Problem to work on → Report back every line below that carries the word "Google".

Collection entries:
╔══

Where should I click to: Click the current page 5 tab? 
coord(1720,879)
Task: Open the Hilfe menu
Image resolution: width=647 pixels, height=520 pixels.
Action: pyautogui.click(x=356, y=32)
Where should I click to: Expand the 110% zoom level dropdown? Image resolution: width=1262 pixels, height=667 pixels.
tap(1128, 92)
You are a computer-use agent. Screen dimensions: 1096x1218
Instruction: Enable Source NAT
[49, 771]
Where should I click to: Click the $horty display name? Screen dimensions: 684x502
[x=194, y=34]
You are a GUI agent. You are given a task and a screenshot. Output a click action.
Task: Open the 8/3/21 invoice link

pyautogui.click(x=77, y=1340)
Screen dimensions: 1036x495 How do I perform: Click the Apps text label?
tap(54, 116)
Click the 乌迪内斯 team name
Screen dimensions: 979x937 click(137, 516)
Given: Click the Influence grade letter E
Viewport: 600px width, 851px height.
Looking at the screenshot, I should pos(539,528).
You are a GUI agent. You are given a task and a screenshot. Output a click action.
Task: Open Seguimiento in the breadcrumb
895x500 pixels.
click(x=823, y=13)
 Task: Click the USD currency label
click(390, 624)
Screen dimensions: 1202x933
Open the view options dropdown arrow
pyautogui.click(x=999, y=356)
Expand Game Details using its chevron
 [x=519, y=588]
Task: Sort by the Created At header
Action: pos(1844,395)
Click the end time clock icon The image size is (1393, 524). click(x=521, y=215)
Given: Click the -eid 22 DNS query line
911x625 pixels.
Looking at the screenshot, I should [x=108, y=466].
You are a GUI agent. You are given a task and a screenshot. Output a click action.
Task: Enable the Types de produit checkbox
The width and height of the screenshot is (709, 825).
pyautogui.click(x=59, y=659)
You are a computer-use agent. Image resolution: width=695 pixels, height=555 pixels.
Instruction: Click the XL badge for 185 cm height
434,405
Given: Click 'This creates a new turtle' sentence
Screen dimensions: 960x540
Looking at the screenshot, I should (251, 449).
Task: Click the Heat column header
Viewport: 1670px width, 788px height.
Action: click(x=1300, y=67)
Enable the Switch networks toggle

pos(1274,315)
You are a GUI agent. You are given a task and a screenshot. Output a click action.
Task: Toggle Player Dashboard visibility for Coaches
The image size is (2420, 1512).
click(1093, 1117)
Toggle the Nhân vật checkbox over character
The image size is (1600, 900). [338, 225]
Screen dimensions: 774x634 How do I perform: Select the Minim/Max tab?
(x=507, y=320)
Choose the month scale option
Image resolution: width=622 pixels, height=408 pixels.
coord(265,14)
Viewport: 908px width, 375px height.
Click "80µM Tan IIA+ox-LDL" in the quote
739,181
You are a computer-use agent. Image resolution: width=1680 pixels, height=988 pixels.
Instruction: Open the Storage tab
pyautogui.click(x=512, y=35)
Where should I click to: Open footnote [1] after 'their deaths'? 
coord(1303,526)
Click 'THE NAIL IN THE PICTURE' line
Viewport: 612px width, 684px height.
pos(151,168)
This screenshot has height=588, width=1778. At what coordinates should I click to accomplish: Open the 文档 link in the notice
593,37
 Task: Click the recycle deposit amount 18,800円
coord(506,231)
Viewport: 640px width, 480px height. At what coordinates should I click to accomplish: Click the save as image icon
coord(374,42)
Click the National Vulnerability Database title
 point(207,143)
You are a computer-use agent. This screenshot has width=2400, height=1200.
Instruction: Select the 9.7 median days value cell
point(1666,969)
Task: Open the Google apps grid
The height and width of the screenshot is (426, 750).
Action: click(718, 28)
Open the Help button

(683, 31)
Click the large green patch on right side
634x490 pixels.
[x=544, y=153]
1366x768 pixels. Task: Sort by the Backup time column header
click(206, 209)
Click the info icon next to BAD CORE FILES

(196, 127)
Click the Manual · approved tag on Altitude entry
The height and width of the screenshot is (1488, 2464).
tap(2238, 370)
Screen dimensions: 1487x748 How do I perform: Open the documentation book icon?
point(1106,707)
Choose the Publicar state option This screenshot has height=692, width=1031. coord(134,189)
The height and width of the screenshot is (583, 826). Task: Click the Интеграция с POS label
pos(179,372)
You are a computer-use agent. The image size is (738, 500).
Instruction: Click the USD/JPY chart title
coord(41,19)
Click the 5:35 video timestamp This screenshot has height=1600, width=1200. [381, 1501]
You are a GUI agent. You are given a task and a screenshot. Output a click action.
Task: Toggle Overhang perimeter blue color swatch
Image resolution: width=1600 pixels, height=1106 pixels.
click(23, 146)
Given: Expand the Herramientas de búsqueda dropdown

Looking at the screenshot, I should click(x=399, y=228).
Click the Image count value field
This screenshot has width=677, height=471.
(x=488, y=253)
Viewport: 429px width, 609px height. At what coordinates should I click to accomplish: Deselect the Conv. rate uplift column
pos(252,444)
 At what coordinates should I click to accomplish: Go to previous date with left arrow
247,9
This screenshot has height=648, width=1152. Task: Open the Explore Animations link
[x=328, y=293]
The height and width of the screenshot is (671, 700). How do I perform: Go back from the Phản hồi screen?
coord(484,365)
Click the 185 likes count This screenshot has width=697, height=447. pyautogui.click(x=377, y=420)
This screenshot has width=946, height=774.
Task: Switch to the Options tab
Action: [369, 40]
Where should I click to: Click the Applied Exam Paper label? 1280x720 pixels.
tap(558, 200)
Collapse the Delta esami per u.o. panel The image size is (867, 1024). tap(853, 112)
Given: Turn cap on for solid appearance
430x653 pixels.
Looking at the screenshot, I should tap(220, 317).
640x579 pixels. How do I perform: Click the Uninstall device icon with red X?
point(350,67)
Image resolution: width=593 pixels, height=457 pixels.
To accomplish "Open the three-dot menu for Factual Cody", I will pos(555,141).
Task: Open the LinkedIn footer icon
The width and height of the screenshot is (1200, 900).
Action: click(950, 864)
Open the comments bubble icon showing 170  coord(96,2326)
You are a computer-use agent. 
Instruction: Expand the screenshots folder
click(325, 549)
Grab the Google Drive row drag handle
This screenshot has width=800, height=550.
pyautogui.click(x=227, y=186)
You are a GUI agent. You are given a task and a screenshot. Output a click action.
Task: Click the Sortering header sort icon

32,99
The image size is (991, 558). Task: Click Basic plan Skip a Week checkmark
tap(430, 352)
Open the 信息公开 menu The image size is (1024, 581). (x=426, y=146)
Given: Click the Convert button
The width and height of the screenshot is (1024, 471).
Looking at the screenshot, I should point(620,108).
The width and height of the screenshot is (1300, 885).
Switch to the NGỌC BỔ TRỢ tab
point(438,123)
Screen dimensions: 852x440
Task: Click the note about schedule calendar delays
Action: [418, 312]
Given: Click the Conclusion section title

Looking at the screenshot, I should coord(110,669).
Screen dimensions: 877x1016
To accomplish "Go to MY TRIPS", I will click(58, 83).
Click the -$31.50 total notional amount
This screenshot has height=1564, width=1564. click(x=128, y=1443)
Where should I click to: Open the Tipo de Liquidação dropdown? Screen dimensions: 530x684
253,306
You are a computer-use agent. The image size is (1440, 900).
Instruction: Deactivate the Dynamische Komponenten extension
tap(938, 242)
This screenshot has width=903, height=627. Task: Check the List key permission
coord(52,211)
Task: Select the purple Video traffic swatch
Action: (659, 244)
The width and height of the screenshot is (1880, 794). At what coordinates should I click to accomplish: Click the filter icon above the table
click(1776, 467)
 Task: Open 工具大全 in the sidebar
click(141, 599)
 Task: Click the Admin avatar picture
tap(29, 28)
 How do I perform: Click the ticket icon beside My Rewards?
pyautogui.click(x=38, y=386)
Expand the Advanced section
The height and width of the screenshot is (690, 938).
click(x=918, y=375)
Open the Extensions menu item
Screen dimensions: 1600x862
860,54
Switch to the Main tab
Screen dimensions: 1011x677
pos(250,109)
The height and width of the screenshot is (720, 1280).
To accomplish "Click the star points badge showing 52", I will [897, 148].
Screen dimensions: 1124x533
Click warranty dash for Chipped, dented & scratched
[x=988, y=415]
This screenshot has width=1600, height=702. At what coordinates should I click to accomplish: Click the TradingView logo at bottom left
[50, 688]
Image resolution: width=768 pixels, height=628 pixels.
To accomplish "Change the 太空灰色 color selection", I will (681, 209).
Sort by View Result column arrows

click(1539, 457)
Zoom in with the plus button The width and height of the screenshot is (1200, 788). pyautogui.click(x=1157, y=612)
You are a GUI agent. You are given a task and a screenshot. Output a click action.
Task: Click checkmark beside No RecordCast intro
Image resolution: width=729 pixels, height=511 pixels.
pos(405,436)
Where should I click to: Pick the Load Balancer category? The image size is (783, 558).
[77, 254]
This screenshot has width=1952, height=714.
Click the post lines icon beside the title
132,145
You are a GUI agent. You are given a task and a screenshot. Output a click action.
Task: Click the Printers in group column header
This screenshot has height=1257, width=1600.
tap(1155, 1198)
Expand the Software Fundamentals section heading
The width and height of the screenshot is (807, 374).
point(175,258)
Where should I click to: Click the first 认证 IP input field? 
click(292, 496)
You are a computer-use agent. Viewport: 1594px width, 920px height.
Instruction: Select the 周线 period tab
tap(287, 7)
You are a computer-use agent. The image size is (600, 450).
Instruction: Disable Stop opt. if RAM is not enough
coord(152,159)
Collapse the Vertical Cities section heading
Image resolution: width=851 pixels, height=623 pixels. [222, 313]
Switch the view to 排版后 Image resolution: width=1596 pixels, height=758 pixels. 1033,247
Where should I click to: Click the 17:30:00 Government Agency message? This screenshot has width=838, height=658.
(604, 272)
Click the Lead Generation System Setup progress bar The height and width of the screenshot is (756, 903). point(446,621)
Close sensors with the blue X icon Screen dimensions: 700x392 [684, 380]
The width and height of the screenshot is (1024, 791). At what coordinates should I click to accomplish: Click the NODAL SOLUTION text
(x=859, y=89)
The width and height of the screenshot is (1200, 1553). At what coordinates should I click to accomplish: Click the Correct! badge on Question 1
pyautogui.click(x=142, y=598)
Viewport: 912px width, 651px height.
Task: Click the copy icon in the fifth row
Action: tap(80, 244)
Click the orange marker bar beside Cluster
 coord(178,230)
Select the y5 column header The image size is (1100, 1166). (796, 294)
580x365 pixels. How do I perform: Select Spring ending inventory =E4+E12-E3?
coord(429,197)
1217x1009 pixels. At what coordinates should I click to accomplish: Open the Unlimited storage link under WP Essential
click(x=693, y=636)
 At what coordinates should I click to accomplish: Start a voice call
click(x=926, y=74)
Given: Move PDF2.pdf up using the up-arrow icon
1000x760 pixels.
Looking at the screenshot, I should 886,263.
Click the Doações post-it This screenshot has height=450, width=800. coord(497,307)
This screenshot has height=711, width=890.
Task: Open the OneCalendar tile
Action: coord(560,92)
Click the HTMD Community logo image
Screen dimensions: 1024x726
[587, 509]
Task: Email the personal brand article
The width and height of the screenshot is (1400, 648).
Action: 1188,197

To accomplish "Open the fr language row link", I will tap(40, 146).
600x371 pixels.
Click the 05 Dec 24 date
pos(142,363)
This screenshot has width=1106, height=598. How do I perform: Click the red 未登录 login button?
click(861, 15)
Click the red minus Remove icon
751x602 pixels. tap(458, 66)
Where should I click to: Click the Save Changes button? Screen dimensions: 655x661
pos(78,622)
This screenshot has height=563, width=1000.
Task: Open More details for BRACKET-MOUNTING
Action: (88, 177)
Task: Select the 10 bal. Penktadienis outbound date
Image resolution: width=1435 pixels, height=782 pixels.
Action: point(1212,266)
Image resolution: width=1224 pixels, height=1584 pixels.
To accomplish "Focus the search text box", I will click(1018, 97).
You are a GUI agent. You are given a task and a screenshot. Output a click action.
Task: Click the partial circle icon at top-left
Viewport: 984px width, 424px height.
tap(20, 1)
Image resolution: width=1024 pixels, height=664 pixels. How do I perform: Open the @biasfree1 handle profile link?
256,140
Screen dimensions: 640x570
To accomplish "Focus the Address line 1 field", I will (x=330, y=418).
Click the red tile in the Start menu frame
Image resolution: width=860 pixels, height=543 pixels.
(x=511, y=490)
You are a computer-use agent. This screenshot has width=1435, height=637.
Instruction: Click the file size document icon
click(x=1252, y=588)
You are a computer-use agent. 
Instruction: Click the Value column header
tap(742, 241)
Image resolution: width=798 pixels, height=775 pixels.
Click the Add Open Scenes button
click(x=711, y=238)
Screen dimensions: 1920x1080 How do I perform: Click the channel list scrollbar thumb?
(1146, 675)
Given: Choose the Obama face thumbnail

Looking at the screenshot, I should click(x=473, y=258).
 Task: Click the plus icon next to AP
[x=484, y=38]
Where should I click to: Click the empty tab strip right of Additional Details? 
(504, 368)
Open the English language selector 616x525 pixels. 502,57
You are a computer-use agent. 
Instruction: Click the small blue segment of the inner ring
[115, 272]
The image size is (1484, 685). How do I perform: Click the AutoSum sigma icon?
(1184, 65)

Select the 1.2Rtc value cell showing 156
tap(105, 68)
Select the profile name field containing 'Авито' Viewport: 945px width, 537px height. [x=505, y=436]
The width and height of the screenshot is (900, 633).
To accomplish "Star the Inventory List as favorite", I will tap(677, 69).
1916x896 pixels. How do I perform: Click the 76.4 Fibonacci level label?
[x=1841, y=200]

╚══

Answer below →
Task: Open the Google apps grid
Grab the Google Drive row drag handle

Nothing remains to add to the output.